Researchers from Tel Aviv University, Technion, and Intuit published a paper on July 9 detailing a new class of cyberattack they’ve dubbed “HalluSquatting,” short for adversarial hallucination squatting. The technique weaponizes one of AI’s most well-known flaws: hallucinations, the tendency of large language models to confidently generate information that doesn’t exist.
How HalluSquatting works
When developers ask AI coding assistants to help install a software package or pull code from a GitHub repository, the model sometimes invents a package name that sounds right but doesn’t actually exist. But the researchers found that these hallucinated names are surprisingly predictable. Attackers can figure out which fake names an AI is likely to invent, register those names first, then stuff them with malicious code. When an AI agent later “hallucinates” that exact name and tries to download it, the developer unknowingly pulls in malware.
The success rates are genuinely alarming. Across various test scenarios, LLMs hallucinated incorrect repository names up to 85% of the time. For specific popular GitHub repositories assessed in 2025, the mean hallucination rate surpassed 92%. Some tests targeting particular skill installations hit a perfect 100% hallucination rate.
From annoying bug to agentic botnet
An earlier, simpler version of this attack called “slopsquatting” involved registering fake package names on platforms like PyPI and npm, hoping developers would accidentally type a wrong name. HalluSquatting is the evolution: instead of waiting for human typos, attackers exploit AI typos, which are far more predictable and scalable.

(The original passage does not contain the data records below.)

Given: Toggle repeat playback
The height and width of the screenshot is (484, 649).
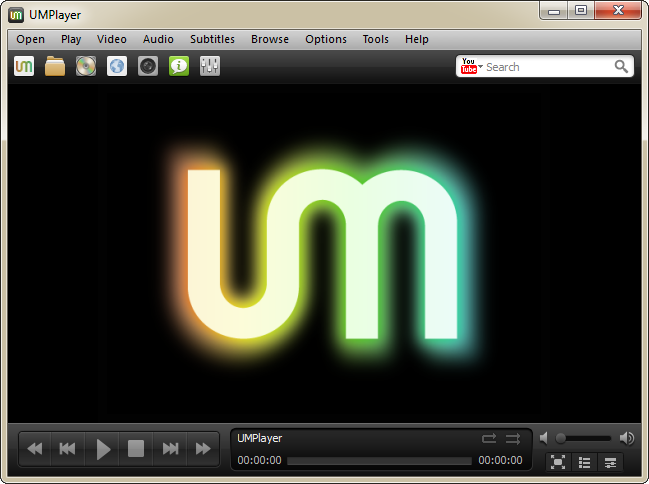Looking at the screenshot, I should tap(489, 438).
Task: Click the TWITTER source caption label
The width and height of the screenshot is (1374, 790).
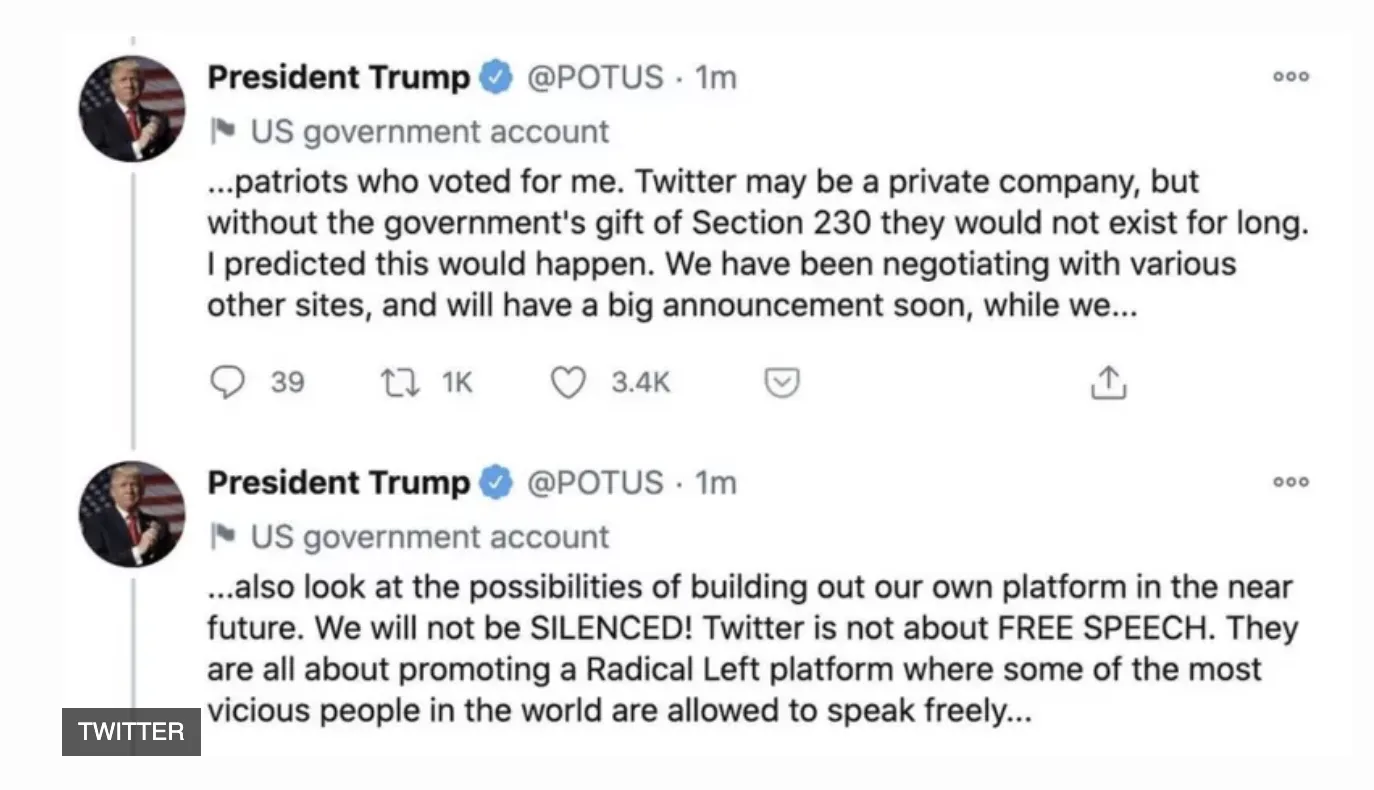Action: pos(131,731)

The real danger emerges with the rise of agentic AI, systems that don’t just suggest code but actually execute commands. Tools like GitHub Copilot and other AI coding assistants increasingly have terminal access, meaning they can install packages and run code without a human double-checking each step.
The paper’s full title tells you where the researchers think this is heading: “Beware of Agentic Botnets: Scalable Untargeted Promptware Attacks via Universal and Transferable Adversarial HalluSquatting.” In simpler terms, they’re warning that compromised AI agents could be chained together into massive botnets, networks of hijacked machines controlled by attackers, all triggered through nothing more than predictable hallucinations.
Before publishing, the researchers responsibly disclosed their findings to affected vendors and model providers, redacting sensitive implementation details to prevent immediate exploitation.